-- start --
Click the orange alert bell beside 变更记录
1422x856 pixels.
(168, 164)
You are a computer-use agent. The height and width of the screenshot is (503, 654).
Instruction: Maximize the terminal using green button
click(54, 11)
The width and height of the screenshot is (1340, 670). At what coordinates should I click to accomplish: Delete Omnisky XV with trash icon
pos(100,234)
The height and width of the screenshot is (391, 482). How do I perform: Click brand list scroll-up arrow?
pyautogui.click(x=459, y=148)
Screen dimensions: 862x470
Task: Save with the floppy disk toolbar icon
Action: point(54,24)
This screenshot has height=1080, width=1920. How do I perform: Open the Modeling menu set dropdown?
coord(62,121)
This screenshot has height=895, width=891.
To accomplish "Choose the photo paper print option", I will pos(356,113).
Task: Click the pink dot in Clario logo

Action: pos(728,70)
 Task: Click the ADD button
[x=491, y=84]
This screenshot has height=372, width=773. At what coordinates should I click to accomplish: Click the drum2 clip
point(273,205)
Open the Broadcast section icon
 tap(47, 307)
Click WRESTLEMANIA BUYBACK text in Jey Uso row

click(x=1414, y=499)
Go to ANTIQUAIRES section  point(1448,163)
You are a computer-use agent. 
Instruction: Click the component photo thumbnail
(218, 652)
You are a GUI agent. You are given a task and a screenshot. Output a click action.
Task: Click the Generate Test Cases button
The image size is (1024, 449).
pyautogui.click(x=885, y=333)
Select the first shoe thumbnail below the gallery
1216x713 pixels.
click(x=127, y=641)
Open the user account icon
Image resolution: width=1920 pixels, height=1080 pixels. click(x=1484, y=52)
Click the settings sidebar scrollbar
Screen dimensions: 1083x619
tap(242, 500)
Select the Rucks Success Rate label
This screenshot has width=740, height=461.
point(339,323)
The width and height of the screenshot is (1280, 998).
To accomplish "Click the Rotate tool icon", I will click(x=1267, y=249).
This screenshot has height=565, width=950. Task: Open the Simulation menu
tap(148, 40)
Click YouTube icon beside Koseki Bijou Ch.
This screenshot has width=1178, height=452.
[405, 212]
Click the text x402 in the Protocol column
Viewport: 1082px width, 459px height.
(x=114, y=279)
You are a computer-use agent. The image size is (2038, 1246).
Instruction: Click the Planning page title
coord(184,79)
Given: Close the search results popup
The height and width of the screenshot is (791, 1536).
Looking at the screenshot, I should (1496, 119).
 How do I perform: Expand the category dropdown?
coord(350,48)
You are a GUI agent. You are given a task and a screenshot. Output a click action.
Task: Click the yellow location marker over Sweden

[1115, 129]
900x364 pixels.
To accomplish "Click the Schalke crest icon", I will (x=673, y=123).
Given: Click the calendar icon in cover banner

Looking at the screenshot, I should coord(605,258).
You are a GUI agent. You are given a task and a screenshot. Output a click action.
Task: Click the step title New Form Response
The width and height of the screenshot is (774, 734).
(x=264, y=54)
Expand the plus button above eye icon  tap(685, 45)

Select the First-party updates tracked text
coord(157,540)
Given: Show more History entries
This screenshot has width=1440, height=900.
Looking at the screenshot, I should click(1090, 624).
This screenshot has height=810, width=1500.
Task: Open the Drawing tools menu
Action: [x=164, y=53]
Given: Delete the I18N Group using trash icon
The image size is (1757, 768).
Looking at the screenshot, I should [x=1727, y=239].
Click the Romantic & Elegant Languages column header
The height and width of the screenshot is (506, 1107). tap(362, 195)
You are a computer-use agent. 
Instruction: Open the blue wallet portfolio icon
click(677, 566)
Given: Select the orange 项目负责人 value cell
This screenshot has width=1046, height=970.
-- end --
_STATED TASK_
Recast the listing above as a Markdown table with two columns, No. and Line, giving each nonblank line its own numbered row and omitting blank lines.

_FINISHED EXERCISE_
| No. | Line |
|---|---|
| 1 | Click the orange alert bell beside 变更记录 |
| 2 | 1422x856 pixels. |
| 3 | (168, 164) |
| 4 | You are a computer-use agent. The height and width of the screenshot is (503, 654). |
| 5 | Instruction: Maximize the terminal using green button |
| 6 | click(54, 11) |
| 7 | The width and height of the screenshot is (1340, 670). At what coordinates should I click to accomplish: Delete Omnisky XV with trash icon |
| 8 | pos(100,234) |
| 9 | The height and width of the screenshot is (391, 482). How do I perform: Click brand list scroll-up arrow? |
| 10 | pyautogui.click(x=459, y=148) |
| 11 | Screen dimensions: 862x470 |
| 12 | Task: Save with the floppy disk toolbar icon |
| 13 | Action: point(54,24) |
| 14 | This screenshot has height=1080, width=1920. How do I perform: Open the Modeling menu set dropdown? |
| 15 | coord(62,121) |
| 16 | This screenshot has height=895, width=891. |
| 17 | To accomplish "Choose the photo paper print option", I will pos(356,113). |
| 18 | Task: Click the pink dot in Clario logo |
| 19 | Action: pos(728,70) |
| 20 |  Task: Click the ADD button |
| 21 | [x=491, y=84] |
| 22 | This screenshot has height=372, width=773. At what coordinates should I click to accomplish: Click the drum2 clip |
| 23 | point(273,205) |
| 24 | Open the Broadcast section icon |
| 25 |  tap(47, 307) |
| 26 | Click WRESTLEMANIA BUYBACK text in Jey Uso row |
| 27 | click(x=1414, y=499) |
| 28 | Go to ANTIQUAIRES section  point(1448,163) |
| 29 | You are a computer-use agent.  |
| 30 | Instruction: Click the component photo thumbnail |
| 31 | (218, 652) |
| 32 | You are a GUI agent. You are given a task and a screenshot. Output a click action. |
| 33 | Task: Click the Generate Test Cases button |
| 34 | The image size is (1024, 449). |
| 35 | pyautogui.click(x=885, y=333) |
| 36 | Select the first shoe thumbnail below the gallery |
| 37 | 1216x713 pixels. |
| 38 | click(x=127, y=641) |
| 39 | Open the user account icon |
| 40 | Image resolution: width=1920 pixels, height=1080 pixels. click(x=1484, y=52) |
| 41 | Click the settings sidebar scrollbar |
| 42 | Screen dimensions: 1083x619 |
| 43 | tap(242, 500) |
| 44 | Select the Rucks Success Rate label |
| 45 | This screenshot has width=740, height=461. |
| 46 | point(339,323) |
| 47 | The width and height of the screenshot is (1280, 998). |
| 48 | To accomplish "Click the Rotate tool icon", I will click(x=1267, y=249). |
| 49 | This screenshot has height=565, width=950. Task: Open the Simulation menu |
| 50 | tap(148, 40) |
| 51 | Click YouTube icon beside Koseki Bijou Ch. |
| 52 | This screenshot has width=1178, height=452. |
| 53 | [405, 212] |
| 54 | Click the text x402 in the Protocol column |
| 55 | Viewport: 1082px width, 459px height. |
| 56 | (x=114, y=279) |
| 57 | You are a computer-use agent. The image size is (2038, 1246). |
| 58 | Instruction: Click the Planning page title |
| 59 | coord(184,79) |
| 60 | Given: Close the search results popup |
| 61 | The height and width of the screenshot is (791, 1536). |
| 62 | Looking at the screenshot, I should (1496, 119). |
| 63 |  How do I perform: Expand the category dropdown? |
| 64 | coord(350,48) |
| 65 | You are a GUI agent. You are given a task and a screenshot. Output a click action. |
| 66 | Task: Click the yellow location marker over Sweden |
| 67 | [1115, 129] |
| 68 | 900x364 pixels. |
| 69 | To accomplish "Click the Schalke crest icon", I will (x=673, y=123). |
| 70 | Given: Click the calendar icon in cover banner |
| 71 | Looking at the screenshot, I should coord(605,258). |
| 72 | You are a GUI agent. You are given a task and a screenshot. Output a click action. |
| 73 | Task: Click the step title New Form Response |
| 74 | The width and height of the screenshot is (774, 734). |
| 75 | (x=264, y=54) |
| 76 | Expand the plus button above eye icon  tap(685, 45) |
| 77 | Select the First-party updates tracked text |
| 78 | coord(157,540) |
| 79 | Given: Show more History entries |
| 80 | This screenshot has width=1440, height=900. |
| 81 | Looking at the screenshot, I should click(1090, 624). |
| 82 | This screenshot has height=810, width=1500. |
| 83 | Task: Open the Drawing tools menu |
| 84 | Action: [x=164, y=53] |
| 85 | Given: Delete the I18N Group using trash icon |
| 86 | The image size is (1757, 768). |
| 87 | Looking at the screenshot, I should [x=1727, y=239]. |
| 88 | Click the Romantic & Elegant Languages column header |
| 89 | The height and width of the screenshot is (506, 1107). tap(362, 195) |
| 90 | You are a computer-use agent.  |
| 91 | Instruction: Open the blue wallet portfolio icon |
| 92 | click(677, 566) |
| 93 | Given: Select the orange 项目负责人 value cell |
| 94 | This screenshot has width=1046, height=970. |